The fil rouge of the 14 photo reportages selected for this issue has evolved from a research that, rather than focus on the most immediate point of view, prefers the limits, dynamic places sensitive to changes. These extreme places are in fact the first to undergo the transformations and tell everything that happens inside of them through the consequences that show.

Per me si va ne la città dolente... (Through me the way into the grieving city...) The beginning of the third canto of Dante's Divine Comedy could be an effective caption for our first section, that features two projects on the border areas of Milan. A post-apocalyptic scenario, of degradation and ruin, opens the 14th number of MilanoCittàAperta. A traveler who attempted entering the city in a different way would be facing landscapes devastated by a consuming and silent trench warfare between the agricultural land and the grey violence of the urban city. A clash that is far from the gaze of most people, at the expense of the most defenseless and exposed to a degrading exploitation. Have we really lost the ability to take charge of our territory?

Dinanzi a me non fuor cose create / se non etterne, e io etterno duro. (Before me were no things created / except eternal ones, and I endure eternal.) The second section "glimpses" proposes two alternative points of view of these boundary lines. The images seem to suggest that there is a possibility of a look, able to reconfigure reality. The bypasses and the view of the Lambro river become unreal landscapes, acquiring an unexpected meaning. This reflection is an attempt to dispute the words engraved on our imaginary gate of hell: there is nothing eternal and immutable in the management of our land and in the look we have on our city.

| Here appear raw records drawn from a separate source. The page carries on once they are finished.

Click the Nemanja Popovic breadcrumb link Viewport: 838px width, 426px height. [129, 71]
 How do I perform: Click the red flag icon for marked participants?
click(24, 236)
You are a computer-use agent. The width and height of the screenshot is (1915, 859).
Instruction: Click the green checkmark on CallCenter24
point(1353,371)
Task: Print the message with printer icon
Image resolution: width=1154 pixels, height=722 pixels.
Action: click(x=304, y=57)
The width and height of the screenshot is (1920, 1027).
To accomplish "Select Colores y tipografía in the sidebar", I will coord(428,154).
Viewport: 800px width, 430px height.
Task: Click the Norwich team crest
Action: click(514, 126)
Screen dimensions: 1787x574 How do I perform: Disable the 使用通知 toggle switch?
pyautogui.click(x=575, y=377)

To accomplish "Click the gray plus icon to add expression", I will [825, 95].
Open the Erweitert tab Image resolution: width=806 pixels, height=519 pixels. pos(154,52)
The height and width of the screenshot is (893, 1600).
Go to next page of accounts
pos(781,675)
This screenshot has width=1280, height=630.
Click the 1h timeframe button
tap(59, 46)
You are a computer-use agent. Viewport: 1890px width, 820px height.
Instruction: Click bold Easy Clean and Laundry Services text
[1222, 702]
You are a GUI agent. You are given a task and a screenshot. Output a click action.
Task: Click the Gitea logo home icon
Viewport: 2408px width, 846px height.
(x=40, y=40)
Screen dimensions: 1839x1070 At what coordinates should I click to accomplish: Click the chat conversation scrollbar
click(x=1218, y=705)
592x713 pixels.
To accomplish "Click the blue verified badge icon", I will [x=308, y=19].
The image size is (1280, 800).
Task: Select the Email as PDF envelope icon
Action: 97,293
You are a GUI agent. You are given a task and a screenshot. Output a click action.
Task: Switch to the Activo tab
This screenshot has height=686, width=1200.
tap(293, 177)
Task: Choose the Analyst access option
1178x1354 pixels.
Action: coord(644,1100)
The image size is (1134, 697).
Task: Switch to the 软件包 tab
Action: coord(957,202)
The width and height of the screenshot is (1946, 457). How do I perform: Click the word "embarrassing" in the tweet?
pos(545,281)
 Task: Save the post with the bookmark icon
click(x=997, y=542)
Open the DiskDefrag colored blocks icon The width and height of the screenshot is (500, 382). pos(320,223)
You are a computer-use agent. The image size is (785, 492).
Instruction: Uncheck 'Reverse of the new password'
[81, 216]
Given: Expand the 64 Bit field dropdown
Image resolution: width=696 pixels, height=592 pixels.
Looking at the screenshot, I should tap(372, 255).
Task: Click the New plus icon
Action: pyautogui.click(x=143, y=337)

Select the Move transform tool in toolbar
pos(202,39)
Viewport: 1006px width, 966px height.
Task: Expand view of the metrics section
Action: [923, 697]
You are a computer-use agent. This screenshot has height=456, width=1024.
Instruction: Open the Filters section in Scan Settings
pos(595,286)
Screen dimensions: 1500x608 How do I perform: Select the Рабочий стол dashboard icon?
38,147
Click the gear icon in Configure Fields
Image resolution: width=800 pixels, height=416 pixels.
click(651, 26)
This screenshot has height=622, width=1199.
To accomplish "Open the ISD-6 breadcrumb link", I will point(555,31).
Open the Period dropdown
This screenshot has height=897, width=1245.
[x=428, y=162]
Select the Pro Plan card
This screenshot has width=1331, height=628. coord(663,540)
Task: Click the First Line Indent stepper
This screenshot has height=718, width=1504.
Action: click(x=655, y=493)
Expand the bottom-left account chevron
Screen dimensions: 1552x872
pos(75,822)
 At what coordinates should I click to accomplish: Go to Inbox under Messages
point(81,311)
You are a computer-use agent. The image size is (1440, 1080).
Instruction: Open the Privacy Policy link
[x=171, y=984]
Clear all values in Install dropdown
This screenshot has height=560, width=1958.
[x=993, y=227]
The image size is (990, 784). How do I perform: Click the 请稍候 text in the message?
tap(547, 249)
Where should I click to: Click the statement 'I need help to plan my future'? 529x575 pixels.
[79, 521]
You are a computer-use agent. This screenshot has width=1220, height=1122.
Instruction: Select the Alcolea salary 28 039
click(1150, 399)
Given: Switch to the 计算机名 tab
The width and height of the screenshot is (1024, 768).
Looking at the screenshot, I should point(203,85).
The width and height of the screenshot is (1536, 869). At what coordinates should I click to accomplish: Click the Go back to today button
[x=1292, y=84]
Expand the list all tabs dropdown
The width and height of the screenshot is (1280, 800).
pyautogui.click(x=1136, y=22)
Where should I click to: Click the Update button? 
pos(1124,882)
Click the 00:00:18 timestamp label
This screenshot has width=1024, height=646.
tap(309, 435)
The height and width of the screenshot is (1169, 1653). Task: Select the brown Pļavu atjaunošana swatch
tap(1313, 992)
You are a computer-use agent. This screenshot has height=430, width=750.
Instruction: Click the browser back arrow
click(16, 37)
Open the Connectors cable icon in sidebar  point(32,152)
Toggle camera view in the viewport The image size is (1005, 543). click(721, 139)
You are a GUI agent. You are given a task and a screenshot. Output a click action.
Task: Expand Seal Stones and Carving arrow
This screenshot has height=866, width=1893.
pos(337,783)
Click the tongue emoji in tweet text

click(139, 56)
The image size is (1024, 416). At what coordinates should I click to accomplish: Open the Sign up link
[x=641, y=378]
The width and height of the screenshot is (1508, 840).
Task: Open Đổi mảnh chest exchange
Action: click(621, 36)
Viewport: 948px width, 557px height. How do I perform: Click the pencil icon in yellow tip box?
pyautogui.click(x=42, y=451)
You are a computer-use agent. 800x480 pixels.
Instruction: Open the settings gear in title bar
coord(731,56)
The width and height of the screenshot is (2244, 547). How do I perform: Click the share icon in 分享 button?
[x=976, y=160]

Lasciate ogne speranza voi ch'intrate. (Abandon every hope, you who enter.) Our look is now moving in the direction of humanity, to the inhabitants of this damned city that hopes a redemption. Is there no possibility of a life in this urban hell? The third section is again in controversy with the verses of Dante and shows two photographic works on the border areas of Milan, Barona and Via Padova, where, in spite of the threats of the gate of hell, life vibrates and men face their daily battles and are far from abandoning their hopes. These people are the starting point for imagining new ways of relating with the territory.

Milano, now locked between different boundary lines, has to get rid of its limits by gaining hope and learning to be open to new visions.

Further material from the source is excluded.